Random thoughts from Stately Otherstream Manor:
- I watch The National every night on YouTube. I find Justin Trudeau’s hair much less disturbing than Donald Trump’s, even though Justin’s got a little too fluffy for comfort before he finally cut it this week. I’m glad Adrienne Arsenault is now much warmer in her outdoor “physical distancing” co-anchor space.
- I’ve gotten really into pimento cheese again, not mention grilled cheese sandwiches made with pepper jack.
- Switching back and forth between my Windows computer at work (via remote desktop) and my Mac at home seems much less odd than it did at first, but when I’m using SSH to my Linux server via the Windows machine and thus have three different OS platforms rolling at once, it still impresses me sometimes.

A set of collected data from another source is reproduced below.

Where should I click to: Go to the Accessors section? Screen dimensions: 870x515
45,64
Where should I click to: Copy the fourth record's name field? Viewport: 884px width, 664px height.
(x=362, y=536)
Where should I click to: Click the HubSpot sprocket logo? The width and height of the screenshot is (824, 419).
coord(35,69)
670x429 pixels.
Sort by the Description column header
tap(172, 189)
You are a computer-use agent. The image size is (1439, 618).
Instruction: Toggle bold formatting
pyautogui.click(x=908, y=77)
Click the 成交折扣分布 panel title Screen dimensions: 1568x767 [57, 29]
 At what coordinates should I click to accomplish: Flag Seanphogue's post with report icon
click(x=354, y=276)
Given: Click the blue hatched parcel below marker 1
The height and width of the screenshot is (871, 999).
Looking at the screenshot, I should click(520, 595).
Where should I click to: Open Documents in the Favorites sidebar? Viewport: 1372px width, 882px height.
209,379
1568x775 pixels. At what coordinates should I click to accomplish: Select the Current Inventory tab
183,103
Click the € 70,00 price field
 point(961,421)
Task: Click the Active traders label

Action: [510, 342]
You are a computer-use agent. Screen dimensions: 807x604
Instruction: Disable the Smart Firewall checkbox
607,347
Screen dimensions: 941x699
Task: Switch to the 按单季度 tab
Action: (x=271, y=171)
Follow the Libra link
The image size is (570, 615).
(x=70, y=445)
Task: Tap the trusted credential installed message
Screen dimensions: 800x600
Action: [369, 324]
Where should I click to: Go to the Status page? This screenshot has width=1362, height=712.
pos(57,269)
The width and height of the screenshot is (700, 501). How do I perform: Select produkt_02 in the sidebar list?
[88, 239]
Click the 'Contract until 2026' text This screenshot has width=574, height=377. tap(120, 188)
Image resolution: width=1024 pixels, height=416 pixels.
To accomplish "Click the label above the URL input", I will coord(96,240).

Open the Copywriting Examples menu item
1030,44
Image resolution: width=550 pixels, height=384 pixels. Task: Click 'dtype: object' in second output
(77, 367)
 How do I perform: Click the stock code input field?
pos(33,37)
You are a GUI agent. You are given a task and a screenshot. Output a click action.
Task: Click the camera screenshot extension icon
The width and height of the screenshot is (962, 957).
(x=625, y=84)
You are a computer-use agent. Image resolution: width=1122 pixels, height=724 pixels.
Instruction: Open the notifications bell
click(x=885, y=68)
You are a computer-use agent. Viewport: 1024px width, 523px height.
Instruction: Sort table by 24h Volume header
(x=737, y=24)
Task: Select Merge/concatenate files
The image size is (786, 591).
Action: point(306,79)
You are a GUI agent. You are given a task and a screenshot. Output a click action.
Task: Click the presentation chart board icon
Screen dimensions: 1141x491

- It’s a little embarrassing when I forget to log off the work VPN before accessing sites I shouldn’t.
- It’s nice having some good takeout restaurants and an Aldi within walking distance. I wish I were actually walking to them more often.
- While I do miss many of my coworkers, I do not miss in-person meetings and constant interruptions.
- Teaching a class with a beer in your hand is probably not appropriate. (I don’t really drink much anyway and I’ve actually been doing even less of it since March.)
- My social life is not appreciably different during a pandemic “lockdown”, and I’m OK with that.
- I’m not watching Perry Mason nearly as much as I thought I would.
- I am actually starting to make some progress on the book I’m co-authoring. Finally.
- If I don’t spend a night outside this town soon, I will surely go out of my mind.
Eight or nine years ago I had the opportunity to leave this country and emigrate to Canada. For a variety of reasons, I didn’t do it. In recent weeks, I’ve questioned that decision more than I ever really thought I would.
I don’t really think America is “more” racist or divided than we were a few years ago. We were always in pretty bad shape on that front. The current culture, fronted by a “leader” whose primary goal seems to be in to inflame these divisions, has just made them more apparent to more people, because it’s now more socially acceptable to openly display that bigotry, ignorance, disregard for democracy, and disdain for verifiable facts than it was before. It’s really scary and it’s really sad.
Call me an eternal optimist, but I still believe that it will eventually get better. I just think it’s going to take a lot longer for that to happen after the past few years. I’m less sure that I’m going to see it happen before my time on the planet is done. And I really don’t have any idea what to do about it in a world where reasonable discourse no longer seems an option, where scientific fact is ignored, where peaceful protesters are “unpatriotic traitors,” and where any reporting that questions the ruling regime is “fake news.”
I just have a feeling a lot more people are going to be speaking the language of the unheard in the near future, because a lot of people see it as the only way to make other people listen in this environment. They may be right. I’m not going to presume to make that call myself.
And yeah, I know these words are not really helpful either, but I had to get it off my chest anyway.